A escolha de André Fernandes para o posto de dirigente teria sido definida pelos membros locais do PL, com a chancela de líderes nacionais, inclusive do ex-presidente Jair Bolsonaro e do presidente nacional Valdemar Costa Neto.
Carmelo Neto, atual presidente do diretório cearense, não se manifestou sobre a situação e não respondeu aos questionamentos endereçados a ele pela reportagem. Nessa quarta-feira (18), o político não foi localizado em seu gabinete ou no Plenário da Assembleia Legislativa do Estado do Ceará (Alece).
'Mais capital político'
Ao PontoPoder, o vereador de Fortaleza Julierme Sena considerou a troca na presidência do PL Ceará como “um processo interno”. De acordo com ele, o movimento ocorreu por André Fernandes ter se consolidado “como a maior liderança de oposição” do estado e com um “capital político gigantesco”.
Julierme ponderou que Carmelo realizou um “grande trabalho” ao organizar o partido e, segundo ele, ampliar a base eleitoral nos municípios cearenses. “Contudo, o deputado federal André Fernandes terá uma nova missão à frente do PL estadual, sobretudo a de coordená-lo nas próximas eleições que se avizinham”, concluiu o parlamentar.
Também integrante do Legislativo municipal da capital cearense, Priscila Costa confirmou as datas e atribuiu a medida ao empenho do dirigente nacional de “respeitar o protagonismo dos parlamentares localmente”.
“A gente percebe do presidente Valdemar o quê? Vamos preparar a casa para 2026, sem ignorar o que foi posto em 2024. André quase foi eleito prefeito da 4ª maior capital do País, então é legítimo que ele, enquanto deputado federal, possa ser considerado para iniciar um novo ciclo”, argumentou a vereadora.

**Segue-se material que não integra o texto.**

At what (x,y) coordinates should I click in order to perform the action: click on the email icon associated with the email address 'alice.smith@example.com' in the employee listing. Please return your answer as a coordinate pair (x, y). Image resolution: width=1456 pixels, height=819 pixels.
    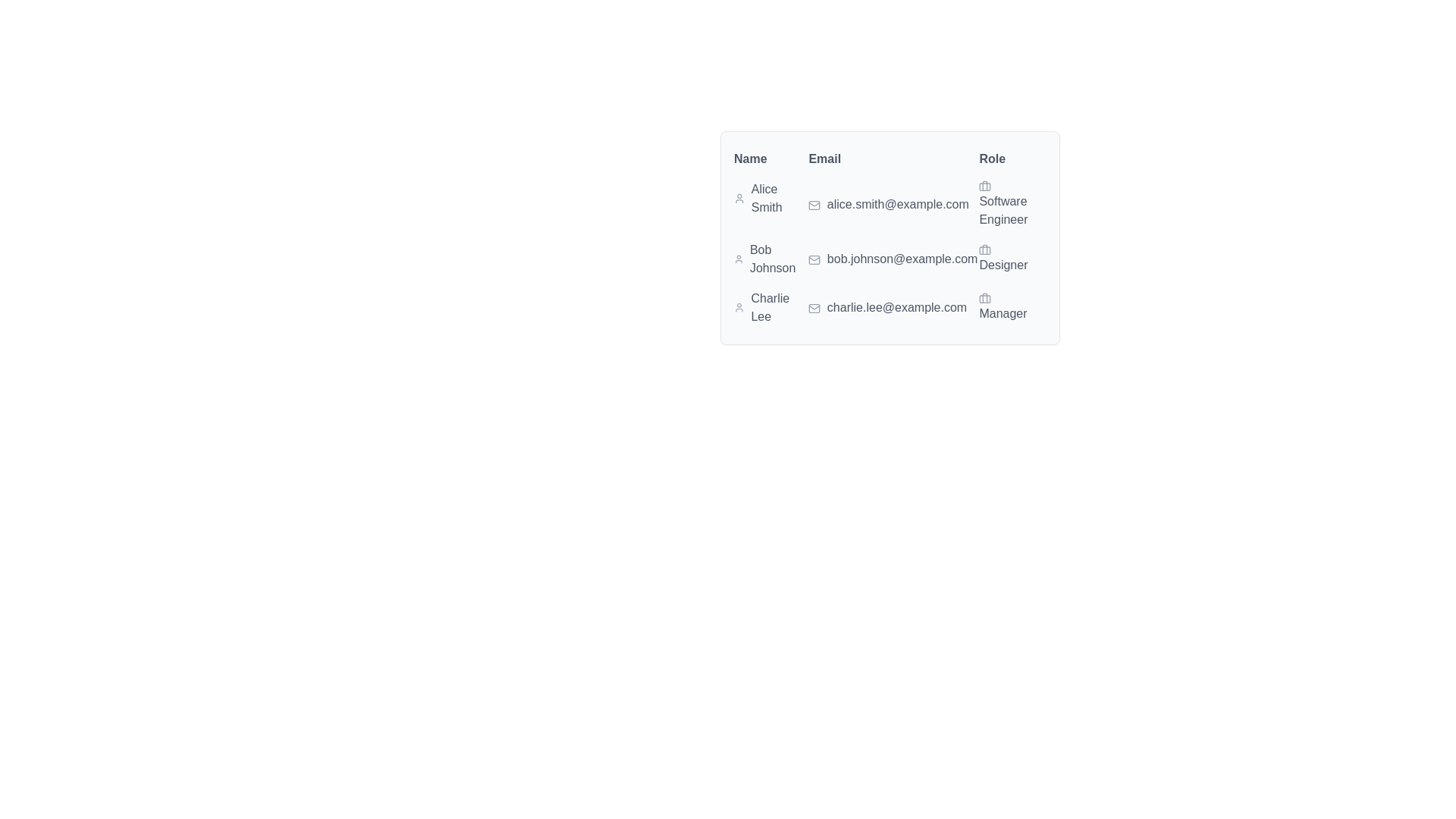
    Looking at the image, I should click on (814, 205).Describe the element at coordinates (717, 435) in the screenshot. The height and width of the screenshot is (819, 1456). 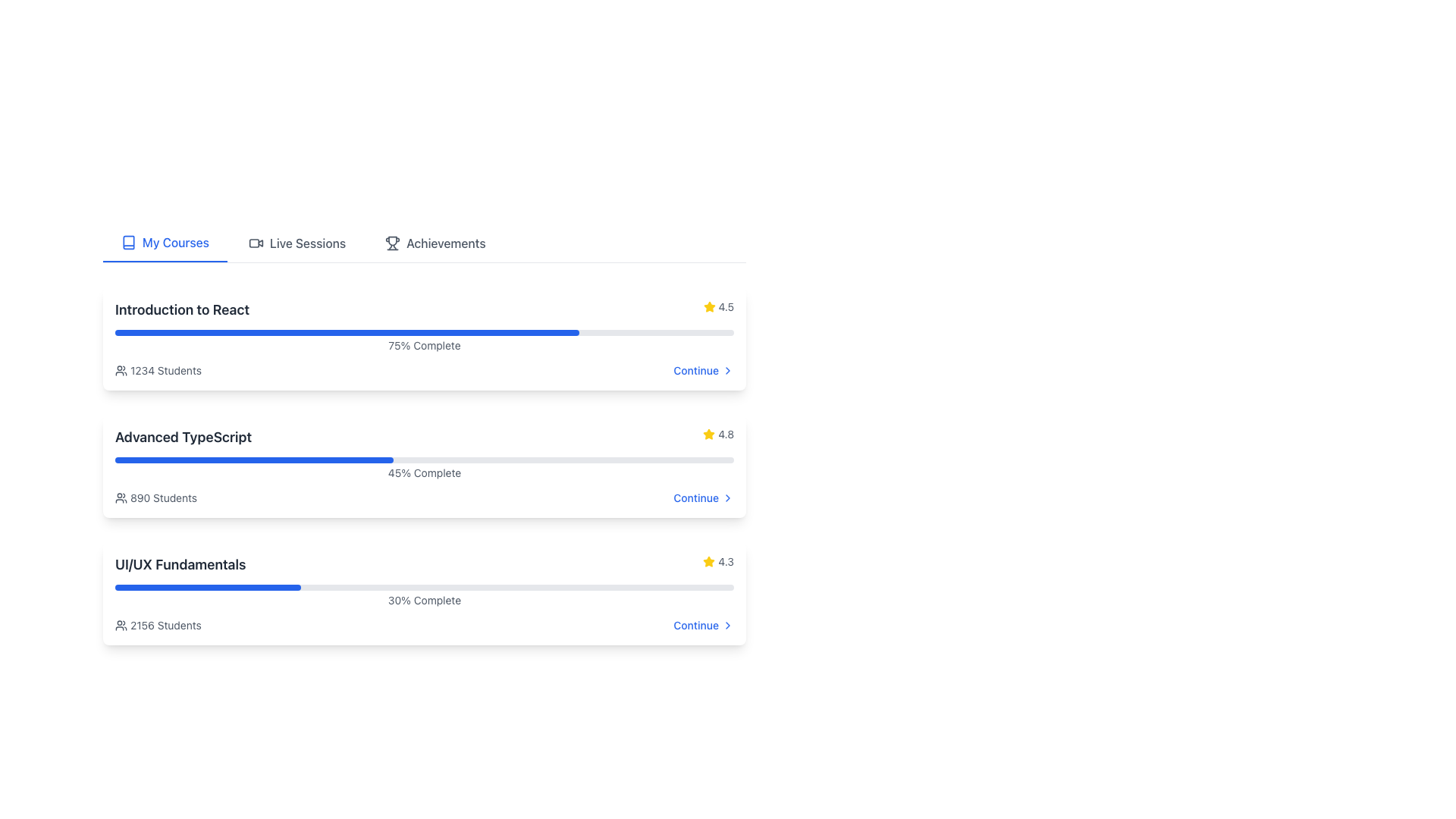
I see `rating value displayed in the Rating section for the 'Advanced TypeScript' course, which includes a star icon and is located in the lower right corner of the course card` at that location.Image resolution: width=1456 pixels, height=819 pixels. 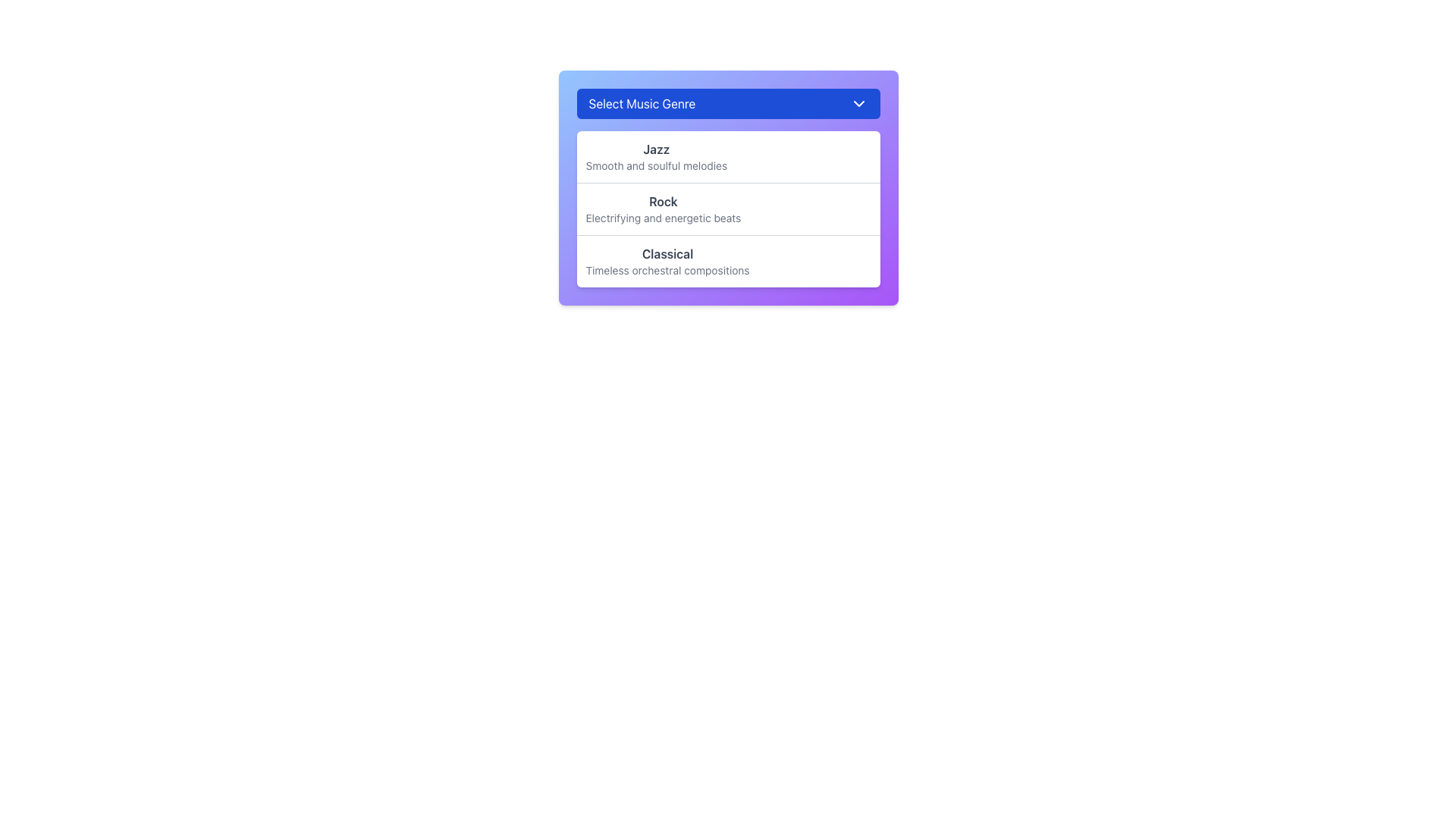 What do you see at coordinates (728, 103) in the screenshot?
I see `the dropdown menu labeled 'Select Music Genre'` at bounding box center [728, 103].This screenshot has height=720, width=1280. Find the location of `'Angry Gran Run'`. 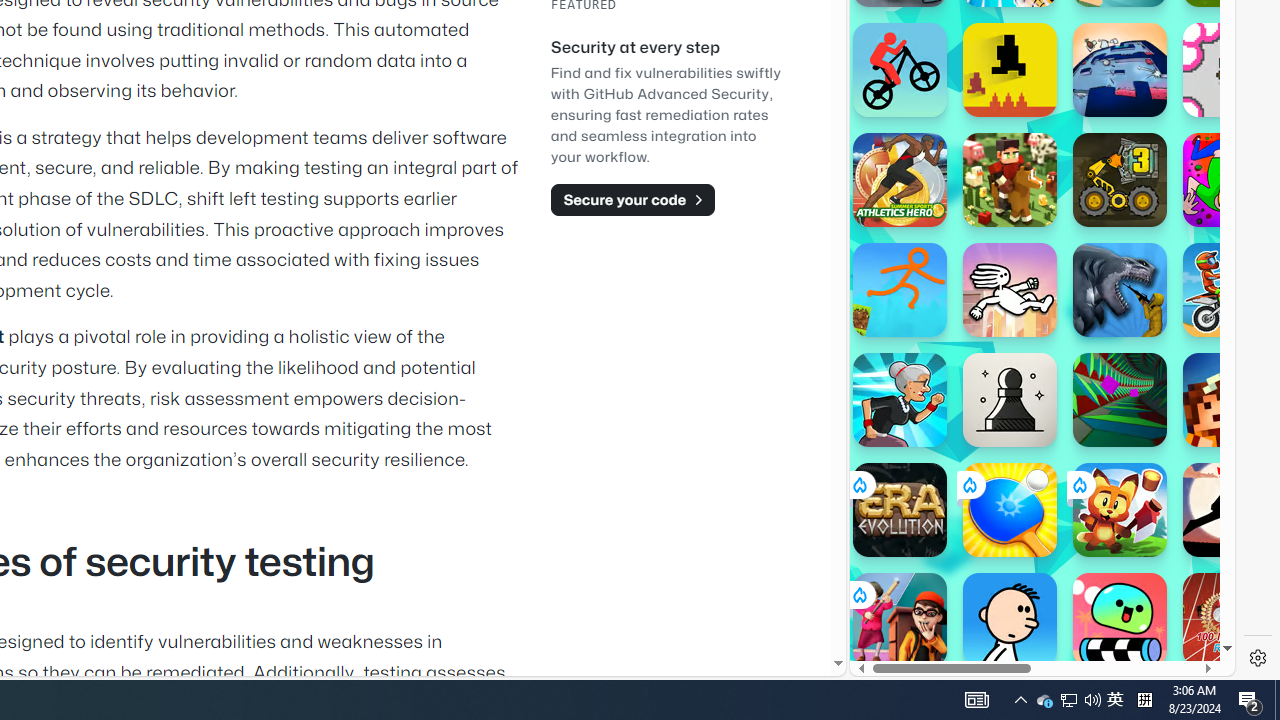

'Angry Gran Run' is located at coordinates (898, 399).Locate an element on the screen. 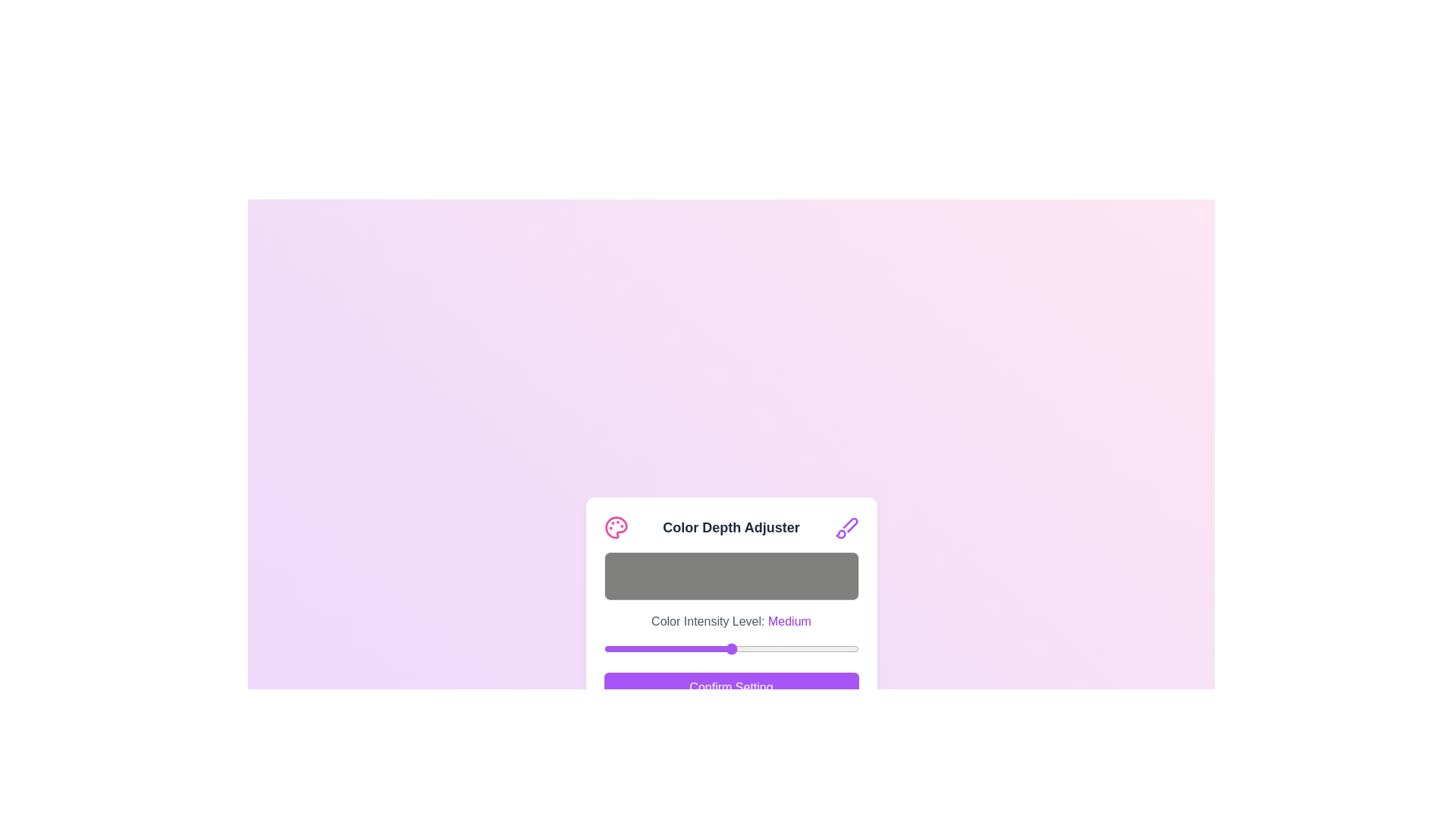 The width and height of the screenshot is (1456, 819). the color intensity slider to 231 where 231 is a value between 0 and 255 is located at coordinates (833, 648).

Segundo ela, é preciso “dar continuidade para os esforços do presidente Carmelo Neto” em função de 2026. A política disse que viu “com naturalidade” a movimentação e que não considera que possíveis discordâncias serviram de “motivação para troca”.
Indagada sobre a missão do presidente escolhido, ela tratou a situação como um “desafio ainda maior”. Entre as dificuldades, listou o fato de presidir para todo o estado, os movimentos que afetam e são afetados pelas decisões nacionais e a necessidade de terem “mais maturidade e habilidade” para estabelecer um diálogo com outros partidos.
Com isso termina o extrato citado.